ALDOA serve as a potential therapeutic target for acute liver injury.

(A) Serum ALT levels were measured in Aldoafl/fl and PF4ΔAldoa mice treated with 210mg/kg APAP for 24 hours. (n=9 mice/group) (B) Hematoxylin & Eosin (H&E) was performed to evaluate liver morphology in liver sections of mice in (A) (left). Necrotic areas were outlined in black, and the percentage of necrotic area was quantified (right) in each picture. (C) Experimental strategy for inhibiting ALDOA in vivo during AILI. Wild-type C57BL/6J mice were starved overnight (5 PM-9 AM), followed by an intraperitoneal injection of APAP at 9 AM. Mice were treated with 2 mg/kg Aldometanib one hour after APAP injection, and samples were collected 12 hours post-APAP. n=6 mice/group. (D) Serum ALT levels were measured in mice in (C). (E) H&E staining was performed to evaluate liver morphology in liver sections of mice in (C). Necrotic areas were outlined in black, and the percentage of necrotic area was quantified in each picture. (F) Platelets were isolated from healthy donors, and proteins were identified in the alpha granule fractions using liquid chromatography-tandem mass spectrometry (LC-MS/MS) as described by Maynard et al., 2007. (G) Extracellular vesicles (EVs) were isolated from serum of patients with polycythemia vera (Fel et al. (2019)) or Alzheimer’s Disease (Nielsen et al. (2021)). Protein content within the EVs was characterized using liquid chromatography–tandem mass spectrometry (LC–MS/MS). Among the identified proteins, ALDOA intensity was quantified. (H) The correlation between ALDOA protein levels and serum ALT levels in patients with ALI (the detailed patients information is in Table S3). Correlations were evaluated by the Pearson correlation coefficient. (n=16) p-values were calculated using an unpaired two-tailed Student’s t-test (A, B, D, E, G).
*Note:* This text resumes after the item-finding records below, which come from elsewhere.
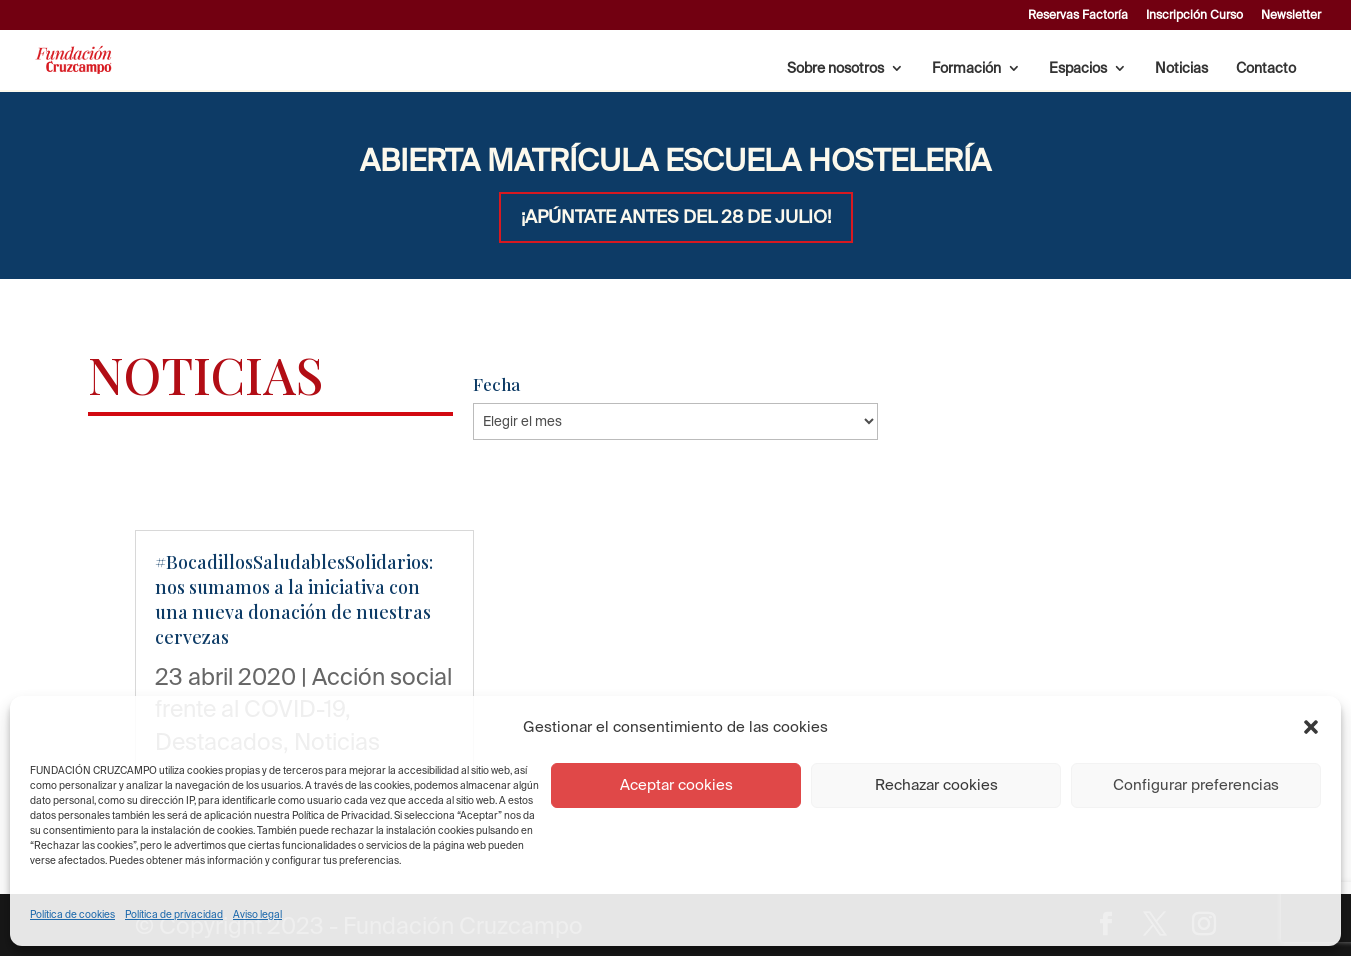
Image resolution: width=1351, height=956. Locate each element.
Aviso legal (257, 914)
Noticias (1181, 68)
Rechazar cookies (936, 784)
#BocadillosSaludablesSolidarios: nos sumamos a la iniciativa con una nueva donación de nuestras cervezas (294, 600)
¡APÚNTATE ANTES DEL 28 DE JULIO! (676, 216)
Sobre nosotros (835, 68)
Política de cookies (72, 914)
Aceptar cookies (676, 784)
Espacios (1078, 68)
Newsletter (1291, 15)
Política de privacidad (174, 914)
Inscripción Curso (1194, 15)
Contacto (1266, 68)
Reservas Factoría (1078, 15)
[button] (1311, 727)
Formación (966, 68)
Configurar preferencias (1196, 784)
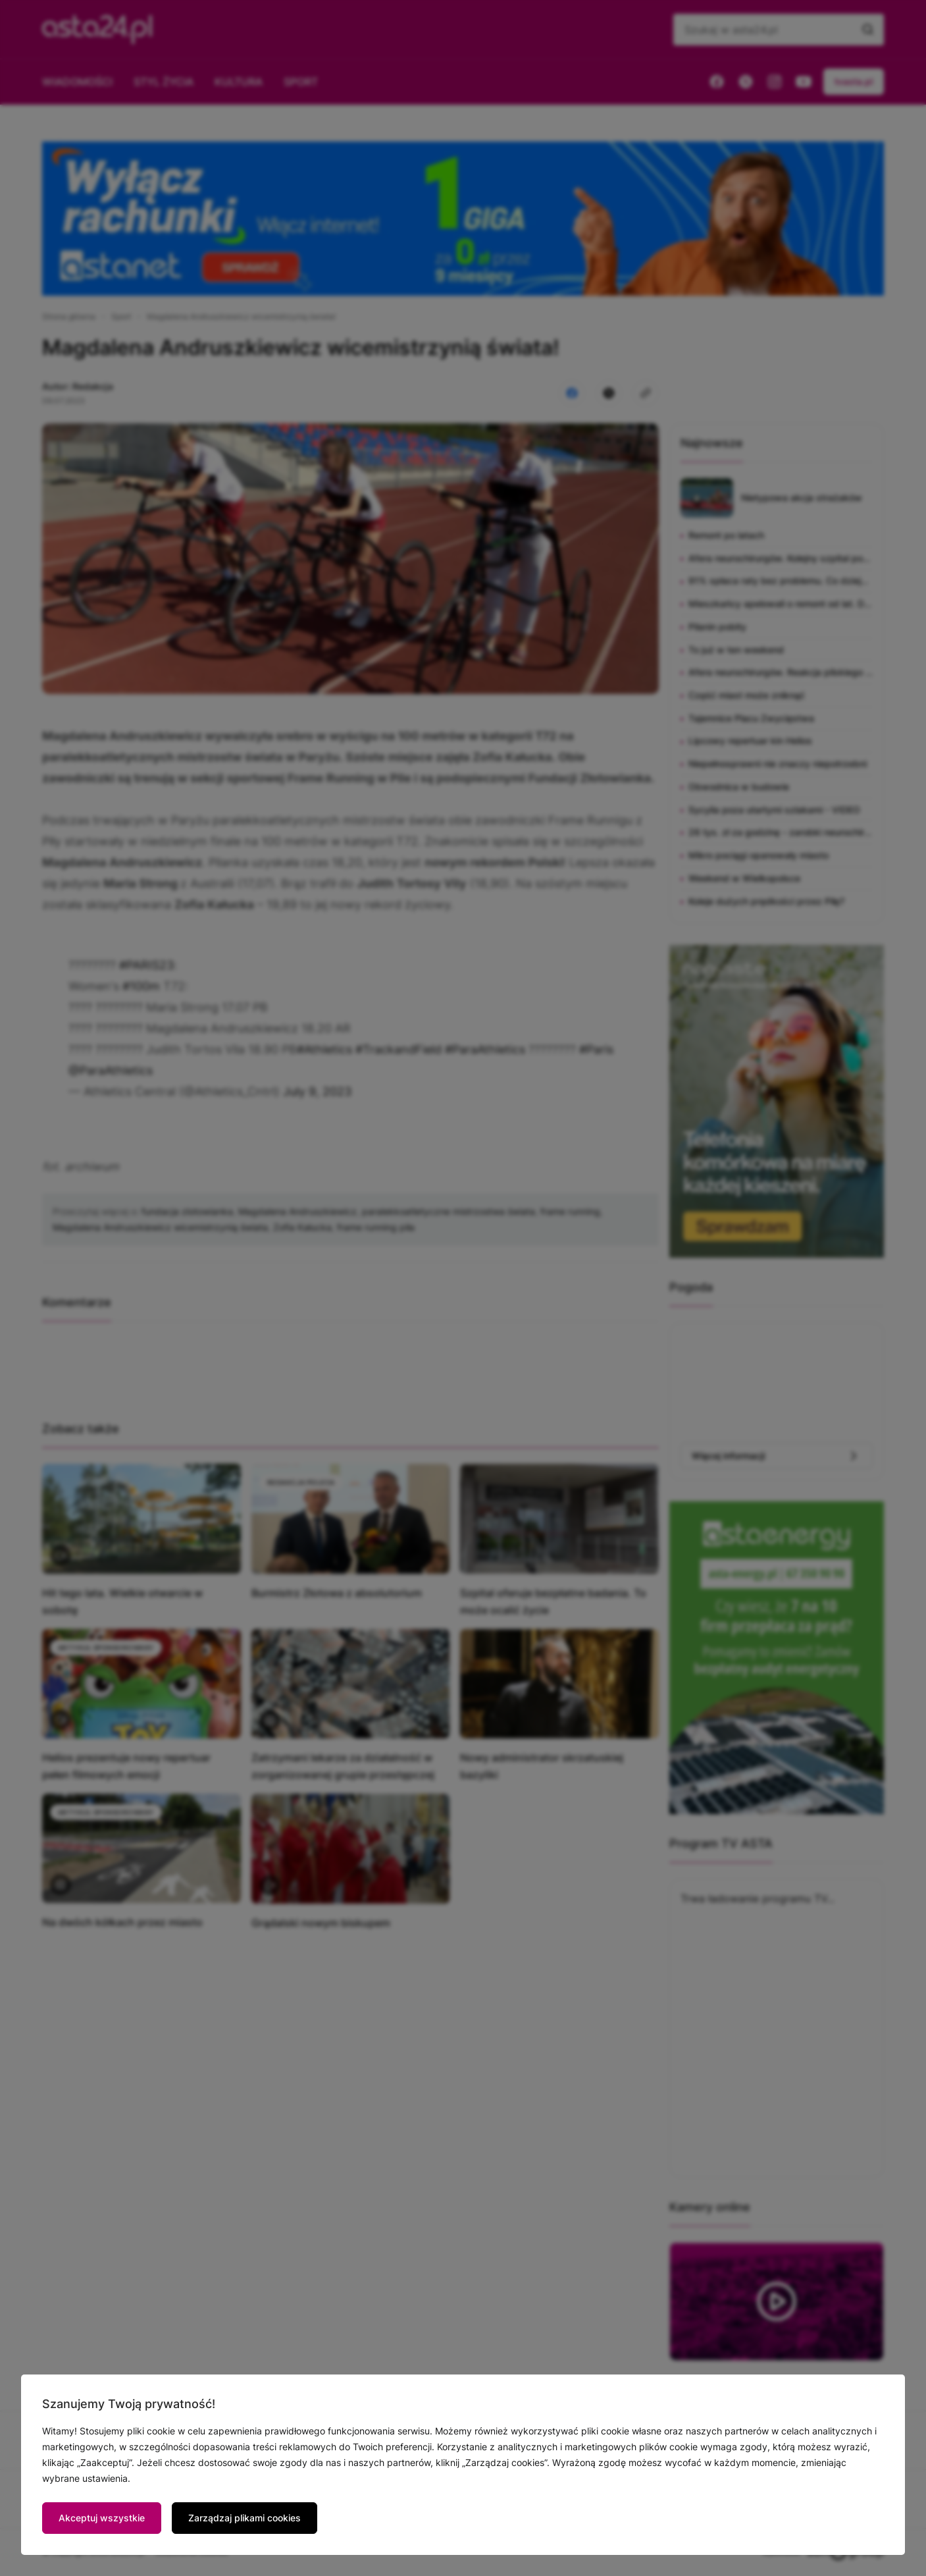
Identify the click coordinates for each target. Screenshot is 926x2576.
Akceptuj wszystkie (102, 2517)
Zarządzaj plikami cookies (244, 2517)
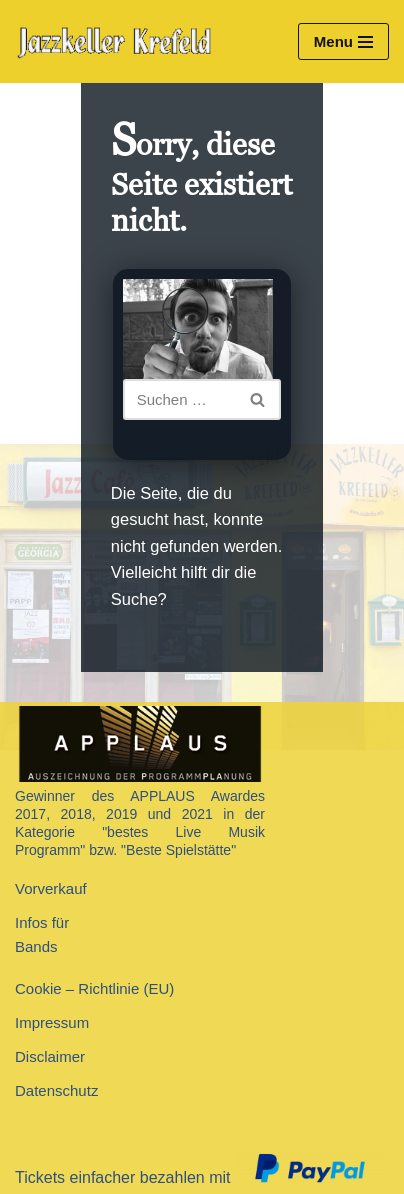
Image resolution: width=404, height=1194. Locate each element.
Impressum (52, 1022)
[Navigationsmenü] (343, 41)
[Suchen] (180, 399)
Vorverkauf (51, 888)
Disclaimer (50, 1056)
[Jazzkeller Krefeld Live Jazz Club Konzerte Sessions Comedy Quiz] (120, 42)
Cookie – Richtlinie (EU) (94, 988)
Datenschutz (56, 1090)
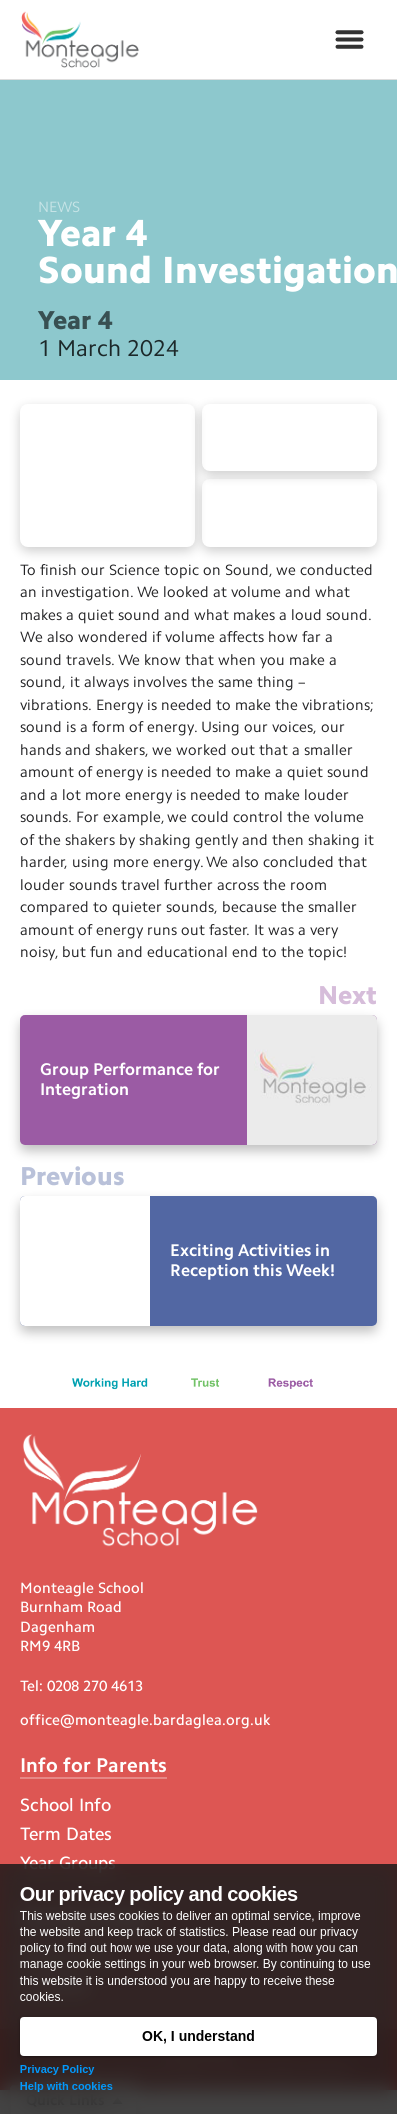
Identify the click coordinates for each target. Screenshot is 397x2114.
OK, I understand (198, 2036)
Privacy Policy (57, 2069)
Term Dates (66, 1834)
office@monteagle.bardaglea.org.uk (145, 1720)
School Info (65, 1805)
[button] (349, 40)
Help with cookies (66, 2086)
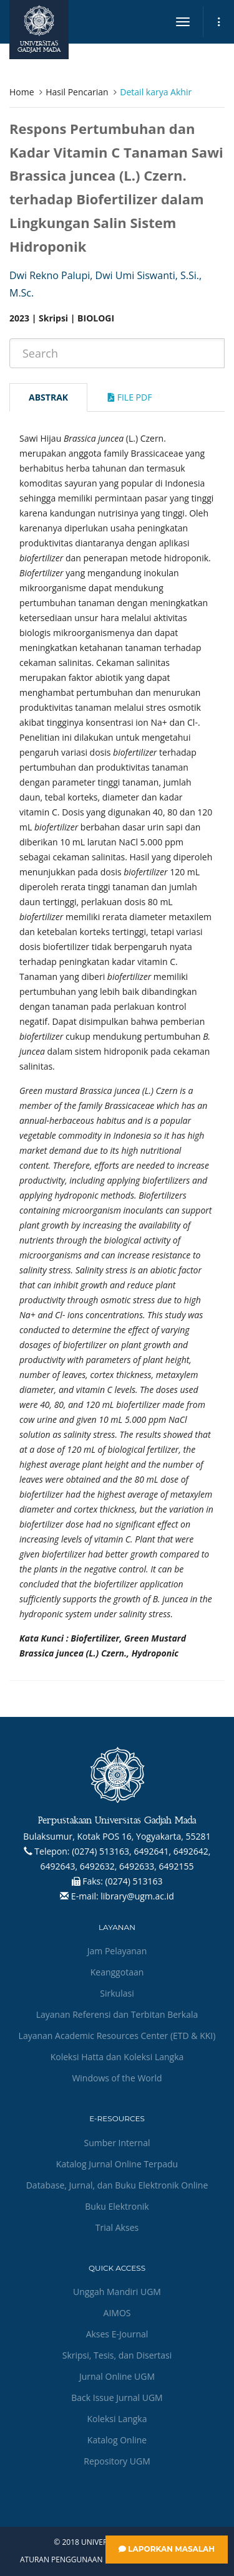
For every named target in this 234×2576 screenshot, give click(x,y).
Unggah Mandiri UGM (117, 2292)
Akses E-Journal (117, 2334)
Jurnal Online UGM (117, 2376)
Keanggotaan (117, 1972)
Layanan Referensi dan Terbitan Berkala (117, 2014)
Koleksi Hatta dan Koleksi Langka (117, 2057)
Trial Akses (117, 2227)
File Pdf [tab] (130, 397)
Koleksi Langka (117, 2419)
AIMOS (117, 2313)
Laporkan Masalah (167, 2549)
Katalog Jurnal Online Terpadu (117, 2164)
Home (21, 92)
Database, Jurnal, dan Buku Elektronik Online (117, 2185)
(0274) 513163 (134, 1881)
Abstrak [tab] (48, 397)
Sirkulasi (117, 1993)
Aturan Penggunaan (61, 2560)
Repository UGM (117, 2461)
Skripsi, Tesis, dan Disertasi (117, 2355)
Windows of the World (117, 2078)
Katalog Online (117, 2440)
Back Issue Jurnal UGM (116, 2397)
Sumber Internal (117, 2143)
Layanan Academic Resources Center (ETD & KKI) (117, 2035)
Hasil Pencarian (77, 92)
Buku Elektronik (117, 2206)
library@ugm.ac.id (137, 1896)
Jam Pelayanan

Platelets promote acute liver injury by transferring ALDOA to Kupffer cells via extracellular vesicles.

Platelet-derived extracellular vesicles (PEVs) deliver Aldolase A (ALDOA) to Kupffer cells, enhancing their glycolytic activity and driving acute liver injury. Targeting the ALDOA pathway in platelets represents a promising therapeutic strategy.